▸ **PASSAGE SHOWN**
• • • • • • •

The documents clarify the term “criminogenic” by linking prostitution businesses to illegal money laundering and forced prostitution resulting from human trafficking. In the addition to the ‘Regulation Law’ (2009: 7), the policymakers mention:

“The sex industry is sensitive to crime: it is a criminogenic industry. The relationship with (organized) crime manifests itself in two aspects. Firstly, criminals invest in the industry to launder money, secondly, they engage in forced prostitution (human trafficking). The consequences are noticeable locally because criminals use legal economic and legal infrastructures in various industries to carry out criminal acts, conceal them or invest criminal money.”

As previously discussed, advocacy groups and the Dutch government have addressed the problem of forced prostitution by advocating for decriminalization and de-stigmatization, aiming to regulate the industry and prevent exploitation and involuntary sex work. However, while the municipality occasionally suggests that improving the position of sex workers is one of the objectives of Project 1012, the historical case for such an approach is not emphasized in these documents.

• • • • • • •

▸ **PROVIDED MATERIAL**
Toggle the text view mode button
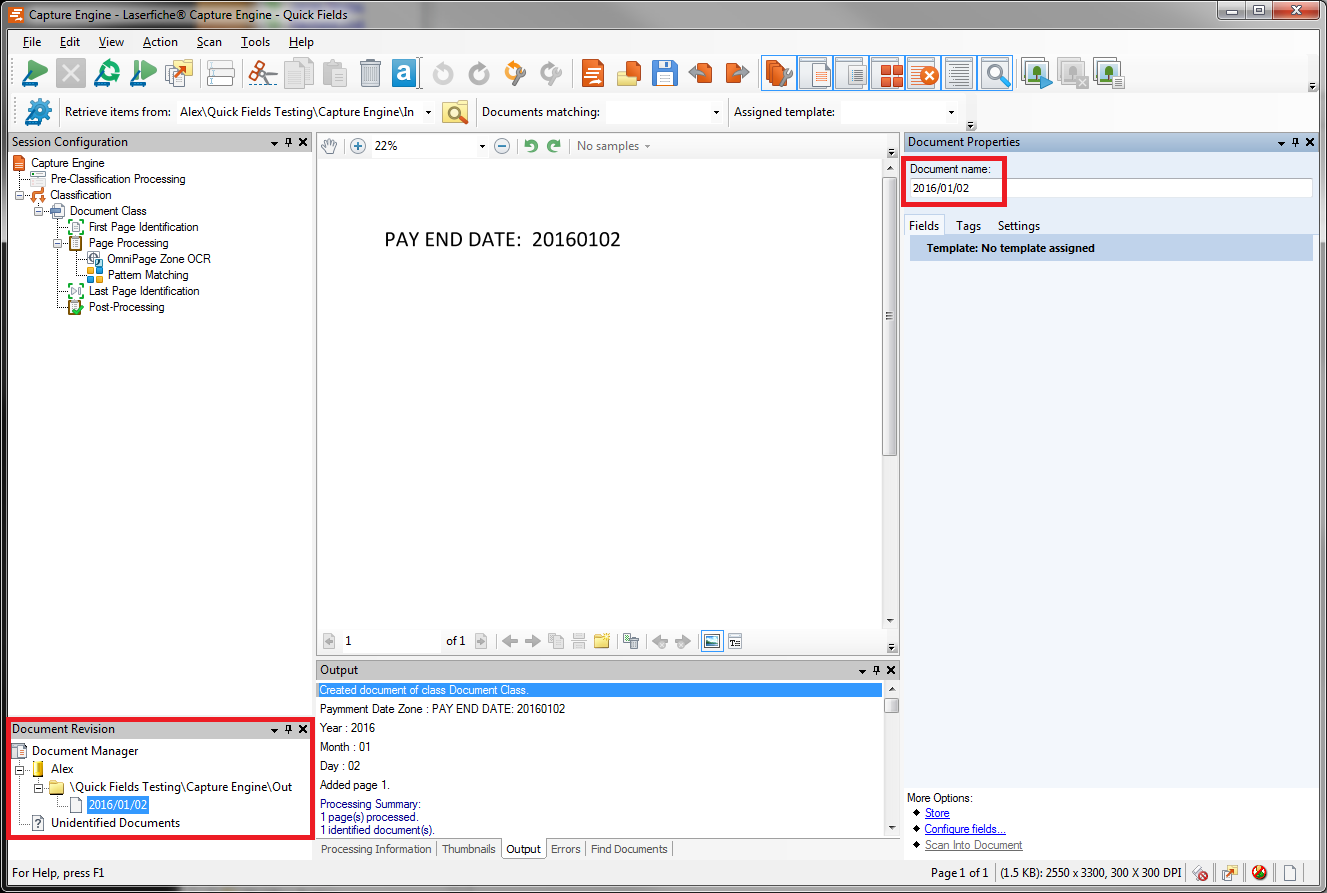 (x=735, y=641)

• • • • • • •

▸ **SHORT EXERCISE A**
Please restate the passage on Dutch prostitution policy starting at "As previously discussed, advocacy" and ending at "in these documents.", substituting "city council" for "municipality".
▸ **SHORT EXERCISE B**
List the purposes for which criminals use legal economic and legal infrastructures, according to the quotation in the passage on Dutch prostitution policy.

▸ **EXPECTED OUTPUT A**
As previously discussed, advocacy groups and the Dutch government have addressed the problem of forced prostitution by advocating for decriminalization and de-stigmatization, aiming to regulate the industry and prevent exploitation and involuntary sex work. However, while the city council occasionally suggests that improving the position of sex workers is one of the objectives of Project 1012, the historical case for such an approach is not emphasized in these documents.

▸ **EXPECTED OUTPUT B**
- to carry out criminal acts
- to conceal them
- to invest criminal money